- [Texte fourni]:

Industrie 4.0 : La nouvelle révolution industrielle est en marche

Les datas, la digitalisation et la connectivité des moyens de production ont permis ces dernières années des avancées considérables dans le monde industriel. Au-delà des gains de productivité et des changements de mode de production, l’aspect disruptif de cette mutation tient au bouleversement de certains secteurs d’activité.

Article aussi disponible en : English EN | français FR

Traditionnellement, la simple évocation de la révolution industrielle renvoie instinctivement au XVIIIème siècle, à l’utilisation de la vapeur comme source d’énergie et à la mécanisation de la production. En réalité, le phénomène est loin d’appartenir au passé. Il a en effet connu depuis, d’autres chapitres. La deuxième révolution industrielle (fin du XIXème - début du XXème siècle) s’est appuyée sur l’essor de l’électricité. La troisième survenue à partir des années 1970 s’est caractérisée par le développement de l’automatisation … Au fil de ces différentes étapes, l’industrie a connu une révolution continue qui prend aujourd’hui une nouvelle dimension.

- [Lignes]:
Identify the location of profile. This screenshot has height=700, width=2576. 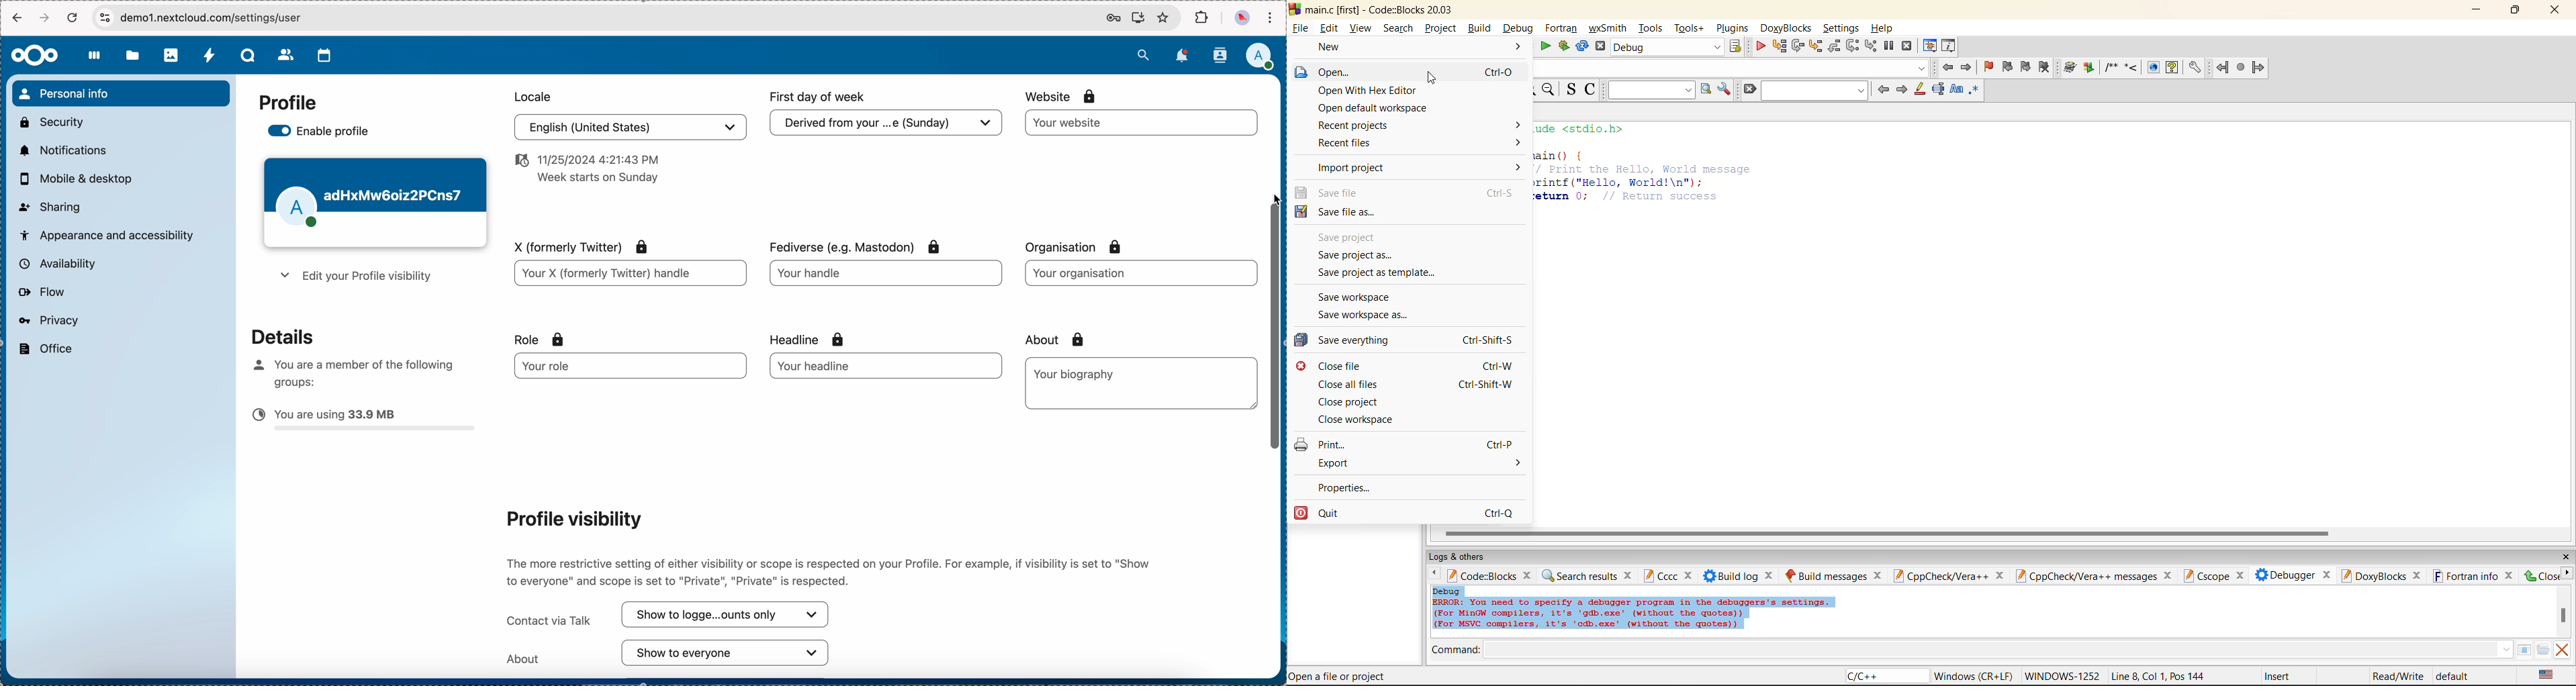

==

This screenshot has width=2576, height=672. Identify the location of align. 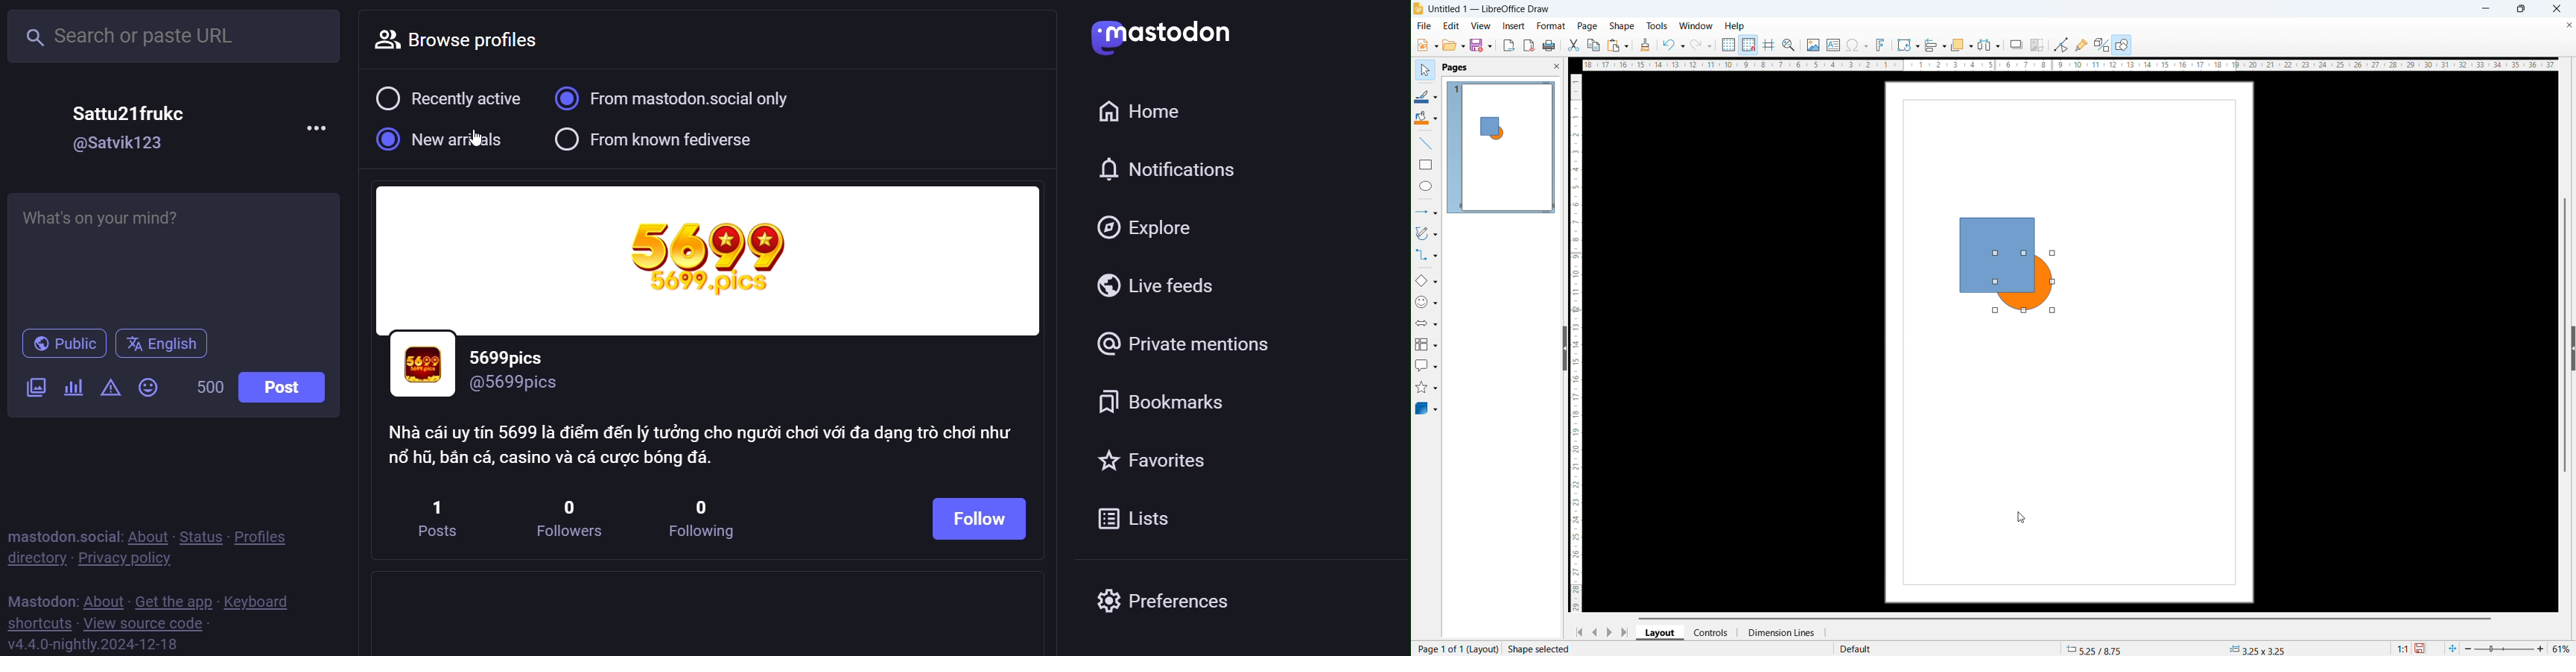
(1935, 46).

- [Tâches à réaliser]:
**A)** Résumez en deux phrases le texte sur l'industrie 4.0.
**B)** Poursuivez le texte sur l'industrie 4.0 à la suite de sa dernière phrase.

- [Réponses de l'exercice]:
**A)** Les données, la digitalisation et la connectivité des moyens de production ont permis ces dernières années des avancées considérables dans l'industrie, jusqu'à bouleverser certains secteurs d'activité. Loin d'appartenir au XVIIIe siècle et à la vapeur, la révolution industrielle s'est poursuivie avec l'électricité puis l'automatisation, et elle prend aujourd'hui une nouvelle dimension.

**B)**
Ouverte au début de la décennie, cette nouvelle page de l’histoire industrielle tient à l’exploitation de la data, à savoir l’ensemble des données générées par chaque machine ou outil de production. Baptisée « Industrie 4.0 », elle tient à la mise en commun de données massives.

« Ce nouvel âge industriel a été rendu possible par un certain nombre de « facilitateurs », explique Jean Karbouyan, analyste chez Amundi. « La connectivité tout d’abord via les capteurs mais également le cloud et, enfin, les outils d’analyse ». A l’ère du digital, une usine connectée - standard du futur - fournit ainsi jusqu’à plusieurs térabits [1] de données par jour. Leur agrégation et leur interaction ont ainsi permis d’améliorer la précision mais aussi les capacités des chaînes de production. A l’instar de l’automobile, par exemple. « L’une des usines automobiles les plus automatisées au monde est celle de fabrication des Jeep Wrangler aux États-Unis qui compte 260 robots », évoque Jean Karbouyan. « La spécificité de cette usine tient au fait qu’une même ligne, qui ne produit normalement qu’un modèle de véhicule, peut désormais en fabriquer huit déclinaisons différentes ».

Estampillée du sceau de la digitalisation, une nouvelle révolution industrielle est donc à l’œuvre. La disruption qui la caractérise tient aux principales innovations des dernières années.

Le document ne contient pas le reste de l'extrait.